(Element and text location data)
- - -

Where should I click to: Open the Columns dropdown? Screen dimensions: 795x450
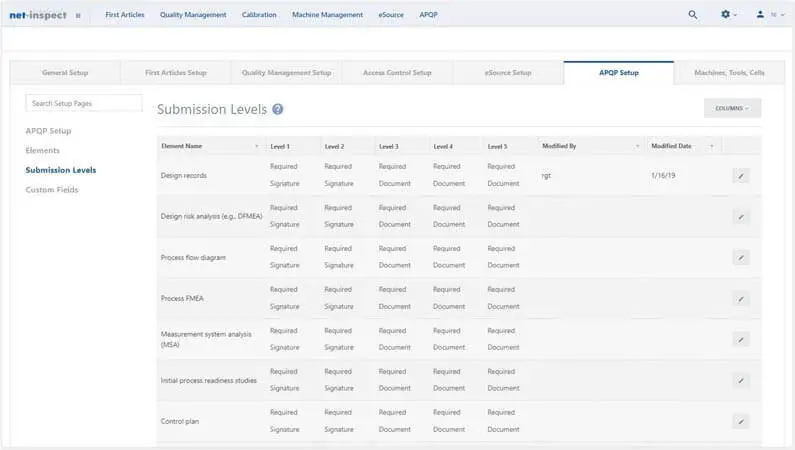(732, 108)
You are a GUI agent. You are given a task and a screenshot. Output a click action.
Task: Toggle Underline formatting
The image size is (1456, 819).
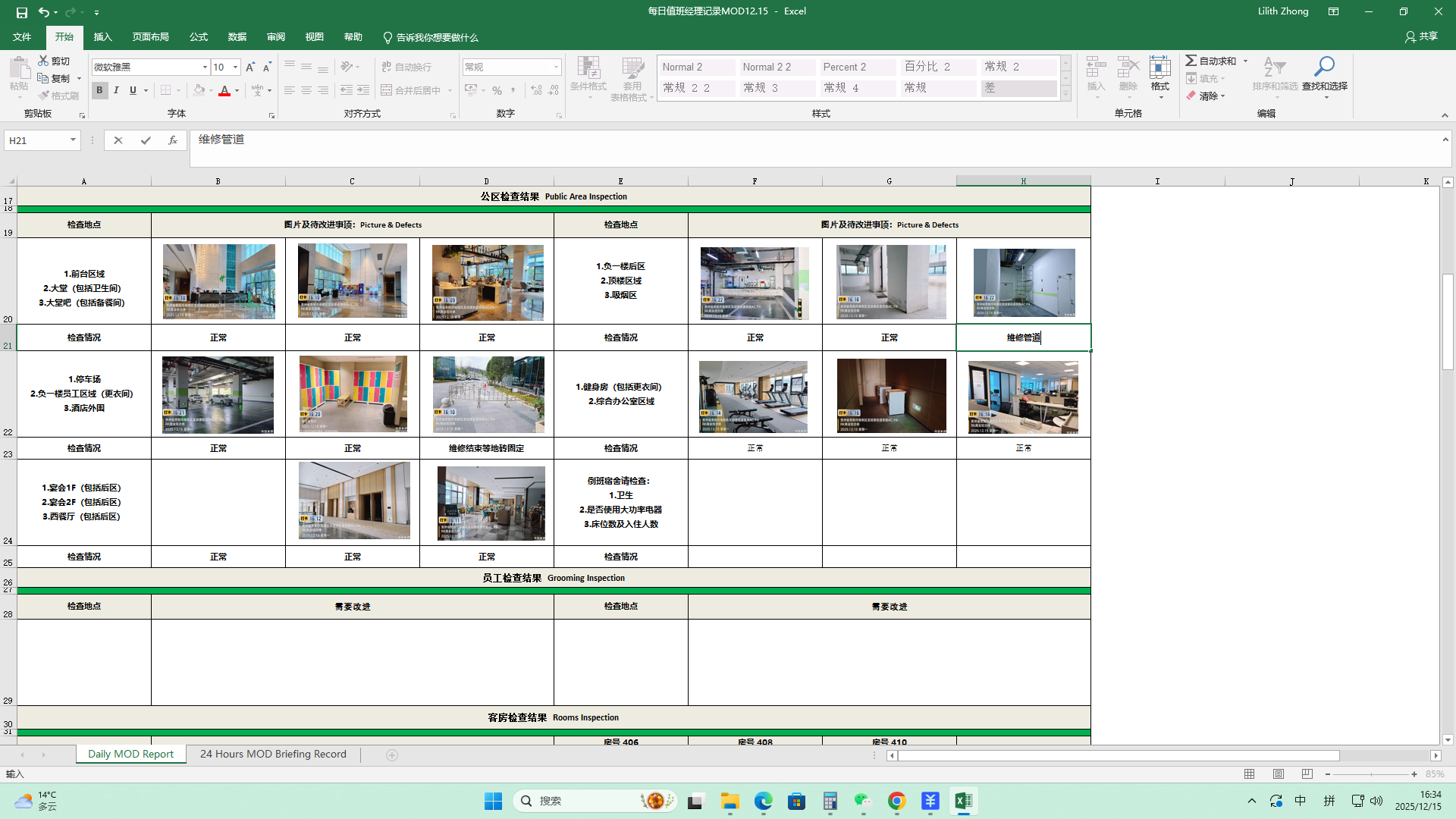point(133,90)
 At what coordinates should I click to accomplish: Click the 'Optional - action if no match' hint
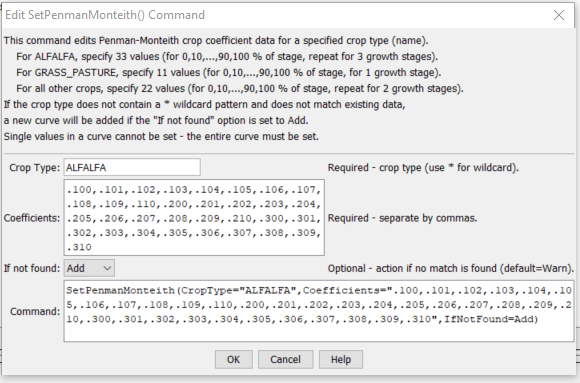coord(451,268)

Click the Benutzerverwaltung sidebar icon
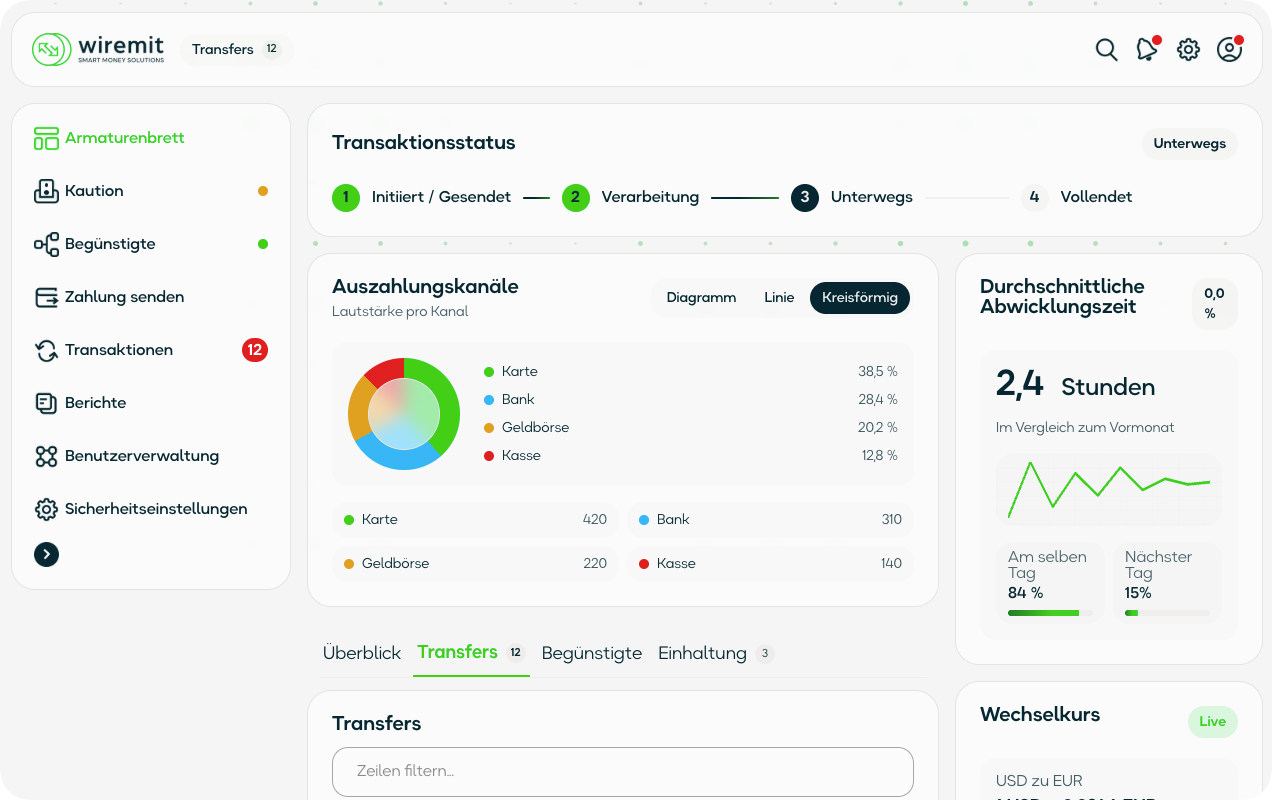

- - -

In the data, swap "screenshot" for "screen capture" and reproduce every line with no other changes, omitting the pictures.

Finished answer.
Where should I click to: Open the Columns dropdown? Screen dimensions: 795x450
(732, 108)
You are a GUI agent. You are given a task and a screen capture. Output a click action.
Task: Toggle Underline formatting
The image size is (1456, 819).
point(133,90)
 At what coordinates should I click to accomplish: Click the 'Optional - action if no match' hint
coord(451,268)

Click the Benutzerverwaltung sidebar icon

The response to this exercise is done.